The team did find an intervention that helped, however. Participants who were asked, after five minutes of chat, to think about and note down some topics for further conversations were less likely to underestimate their actual enjoyment of those sessions.

In the final study, the team found that when people got to choose the conversation duration that they thought they’d enjoy most, they were often wrong. Those who didn’t get to follow their preferred duration, but were instructed to keep talking to their partner for a full 25 minutes, reported greater enjoyment than those who’d been allowed to go for their own chosen shorter durations. The participants had been told that if they opted for a shorter chat, they’d have to then sit in silence, without other distractions, for the rest of the 25 minutes — something that other studies have found that many people really dislike.
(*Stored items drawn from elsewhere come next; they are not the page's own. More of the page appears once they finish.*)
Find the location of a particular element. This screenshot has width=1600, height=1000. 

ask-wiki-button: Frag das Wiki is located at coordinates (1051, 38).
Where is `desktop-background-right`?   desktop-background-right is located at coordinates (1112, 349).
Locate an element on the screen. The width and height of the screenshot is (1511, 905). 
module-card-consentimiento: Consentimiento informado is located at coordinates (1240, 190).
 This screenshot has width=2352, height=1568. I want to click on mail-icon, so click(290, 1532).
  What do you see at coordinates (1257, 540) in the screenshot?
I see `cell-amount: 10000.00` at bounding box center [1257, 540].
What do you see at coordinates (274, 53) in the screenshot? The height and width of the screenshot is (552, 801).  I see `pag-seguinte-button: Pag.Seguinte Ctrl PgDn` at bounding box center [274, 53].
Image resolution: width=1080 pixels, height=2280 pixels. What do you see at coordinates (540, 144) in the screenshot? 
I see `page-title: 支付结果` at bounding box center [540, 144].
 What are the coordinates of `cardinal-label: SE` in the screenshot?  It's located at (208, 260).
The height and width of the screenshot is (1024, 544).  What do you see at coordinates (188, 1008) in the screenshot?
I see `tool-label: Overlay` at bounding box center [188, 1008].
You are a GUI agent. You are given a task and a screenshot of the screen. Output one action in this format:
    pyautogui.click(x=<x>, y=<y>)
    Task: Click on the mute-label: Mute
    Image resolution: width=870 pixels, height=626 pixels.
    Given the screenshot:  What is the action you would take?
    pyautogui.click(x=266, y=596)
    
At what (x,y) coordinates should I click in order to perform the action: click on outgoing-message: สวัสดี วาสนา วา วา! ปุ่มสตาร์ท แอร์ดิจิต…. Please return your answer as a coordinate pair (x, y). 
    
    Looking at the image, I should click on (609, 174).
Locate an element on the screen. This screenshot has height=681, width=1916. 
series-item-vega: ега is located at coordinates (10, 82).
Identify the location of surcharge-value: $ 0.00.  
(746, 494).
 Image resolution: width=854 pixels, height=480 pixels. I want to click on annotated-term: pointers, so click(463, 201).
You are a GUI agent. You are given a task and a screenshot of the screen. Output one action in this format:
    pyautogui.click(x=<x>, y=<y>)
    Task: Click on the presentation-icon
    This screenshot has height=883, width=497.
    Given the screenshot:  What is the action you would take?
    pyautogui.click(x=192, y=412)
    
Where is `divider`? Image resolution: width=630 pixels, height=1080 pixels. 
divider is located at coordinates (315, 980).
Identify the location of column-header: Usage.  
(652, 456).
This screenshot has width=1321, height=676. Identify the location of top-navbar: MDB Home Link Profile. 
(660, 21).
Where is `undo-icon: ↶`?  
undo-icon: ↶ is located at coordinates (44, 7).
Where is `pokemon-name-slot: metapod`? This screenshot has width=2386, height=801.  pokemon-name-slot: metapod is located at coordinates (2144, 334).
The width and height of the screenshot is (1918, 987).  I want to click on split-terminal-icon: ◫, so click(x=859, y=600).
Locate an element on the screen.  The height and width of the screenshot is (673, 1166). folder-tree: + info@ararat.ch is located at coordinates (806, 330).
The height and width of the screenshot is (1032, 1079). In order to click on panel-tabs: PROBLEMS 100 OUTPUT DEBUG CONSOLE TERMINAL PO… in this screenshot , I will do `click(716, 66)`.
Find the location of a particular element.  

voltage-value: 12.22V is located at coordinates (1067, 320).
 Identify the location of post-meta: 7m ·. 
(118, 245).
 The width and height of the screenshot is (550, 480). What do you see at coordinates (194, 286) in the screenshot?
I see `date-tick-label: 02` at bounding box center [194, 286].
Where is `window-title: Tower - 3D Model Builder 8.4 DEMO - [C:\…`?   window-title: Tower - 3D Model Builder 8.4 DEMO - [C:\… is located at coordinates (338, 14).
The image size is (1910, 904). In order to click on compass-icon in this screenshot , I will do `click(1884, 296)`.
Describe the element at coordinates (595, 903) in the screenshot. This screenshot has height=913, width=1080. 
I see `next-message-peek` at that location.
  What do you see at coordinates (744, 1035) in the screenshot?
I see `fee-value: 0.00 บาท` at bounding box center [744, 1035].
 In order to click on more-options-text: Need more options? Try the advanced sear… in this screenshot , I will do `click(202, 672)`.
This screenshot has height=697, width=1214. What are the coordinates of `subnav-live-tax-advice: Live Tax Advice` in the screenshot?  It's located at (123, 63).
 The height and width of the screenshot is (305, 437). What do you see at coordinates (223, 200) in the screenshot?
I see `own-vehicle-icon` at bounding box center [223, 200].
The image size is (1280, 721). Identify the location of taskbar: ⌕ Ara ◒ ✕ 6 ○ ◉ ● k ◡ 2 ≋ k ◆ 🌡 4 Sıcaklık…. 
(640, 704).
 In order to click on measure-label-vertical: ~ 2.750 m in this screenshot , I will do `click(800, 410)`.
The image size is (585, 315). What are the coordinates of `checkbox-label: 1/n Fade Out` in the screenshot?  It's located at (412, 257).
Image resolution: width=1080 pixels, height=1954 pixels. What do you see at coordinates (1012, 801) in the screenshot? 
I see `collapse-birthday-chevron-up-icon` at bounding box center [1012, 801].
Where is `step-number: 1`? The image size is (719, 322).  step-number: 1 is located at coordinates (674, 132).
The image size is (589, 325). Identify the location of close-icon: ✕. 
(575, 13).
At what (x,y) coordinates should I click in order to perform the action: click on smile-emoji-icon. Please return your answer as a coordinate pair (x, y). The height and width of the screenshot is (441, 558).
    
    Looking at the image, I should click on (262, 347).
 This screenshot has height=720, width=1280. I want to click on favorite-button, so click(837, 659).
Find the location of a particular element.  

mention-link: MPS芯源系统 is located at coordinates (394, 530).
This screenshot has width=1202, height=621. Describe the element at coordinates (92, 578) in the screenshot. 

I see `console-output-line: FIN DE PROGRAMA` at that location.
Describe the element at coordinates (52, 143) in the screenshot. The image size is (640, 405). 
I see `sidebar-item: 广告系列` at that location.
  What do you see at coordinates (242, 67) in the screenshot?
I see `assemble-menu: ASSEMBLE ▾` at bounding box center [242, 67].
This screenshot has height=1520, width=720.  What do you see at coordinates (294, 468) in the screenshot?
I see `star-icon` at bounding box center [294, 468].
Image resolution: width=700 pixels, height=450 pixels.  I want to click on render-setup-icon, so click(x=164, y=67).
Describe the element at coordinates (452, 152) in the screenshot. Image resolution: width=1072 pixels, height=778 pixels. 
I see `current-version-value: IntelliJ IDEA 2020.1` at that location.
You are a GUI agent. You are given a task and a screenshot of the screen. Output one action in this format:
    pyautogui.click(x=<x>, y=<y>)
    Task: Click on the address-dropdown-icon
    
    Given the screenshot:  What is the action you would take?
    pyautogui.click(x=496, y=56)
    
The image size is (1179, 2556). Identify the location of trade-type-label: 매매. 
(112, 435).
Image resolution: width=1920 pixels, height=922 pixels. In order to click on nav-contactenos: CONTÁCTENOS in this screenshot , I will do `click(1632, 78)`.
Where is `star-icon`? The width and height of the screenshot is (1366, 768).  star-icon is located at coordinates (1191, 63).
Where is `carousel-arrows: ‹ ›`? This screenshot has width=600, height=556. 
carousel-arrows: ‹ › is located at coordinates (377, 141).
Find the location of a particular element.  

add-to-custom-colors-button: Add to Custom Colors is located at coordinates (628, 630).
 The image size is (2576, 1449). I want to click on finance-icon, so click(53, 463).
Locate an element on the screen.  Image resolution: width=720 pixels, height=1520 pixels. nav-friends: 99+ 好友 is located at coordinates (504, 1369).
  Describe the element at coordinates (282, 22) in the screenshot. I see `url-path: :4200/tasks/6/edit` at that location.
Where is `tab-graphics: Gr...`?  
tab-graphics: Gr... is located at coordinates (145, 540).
Those who chose short conversations apparently didn’t appreciate that further conversation would actually be better for their wellbeing.

Sometimes, we do have to make a choice in the real world between talking to a stranger and keeping to ourselves. Public transport is an obvious setting for this. Rarely do we have no alternative source of entertainment, however. Perhaps if those who’d said they preferred a short conversation had been given access to their phone after chatting, they would have enjoyed the 25 minutes more overall than those who had to keep talking.

It’s also worth noting that if the team did gather personality data, it wasn’t reported in this paper. Perhaps extraverts are better at judging their likely enjoyment of a longer conversation with a stranger. Perhaps introverts enjoy longer conversations less. However, some of the earlier work on conversation has found that talking to strangers makes not only extraverts but also introverts feel better, so perhaps this isn’t the case. Only further research will tell.

For now, though, “The current findings mark one of the first attempts to unpack the time course of enjoyment in conversation,” the team writes. And while we tend to think that conversations with strangers will quickly grow dull, if, as these studies suggest, this isn’t the case, there are immediate practical lessons.

Still, not all the participants who expected to enjoy a conversation less and less were wrong. And earlier work has found that conversations rarely end when we’d like them to. So if you’re thinking that you might take these new findings to heart, and throw yourself into longer conversations with strangers, but are worried about how to get out of them, if necessary, you might also bear in mind tips on how to cut a conversation short.

Keep talking: (Mis)understanding the hedonic trajectory of conversation.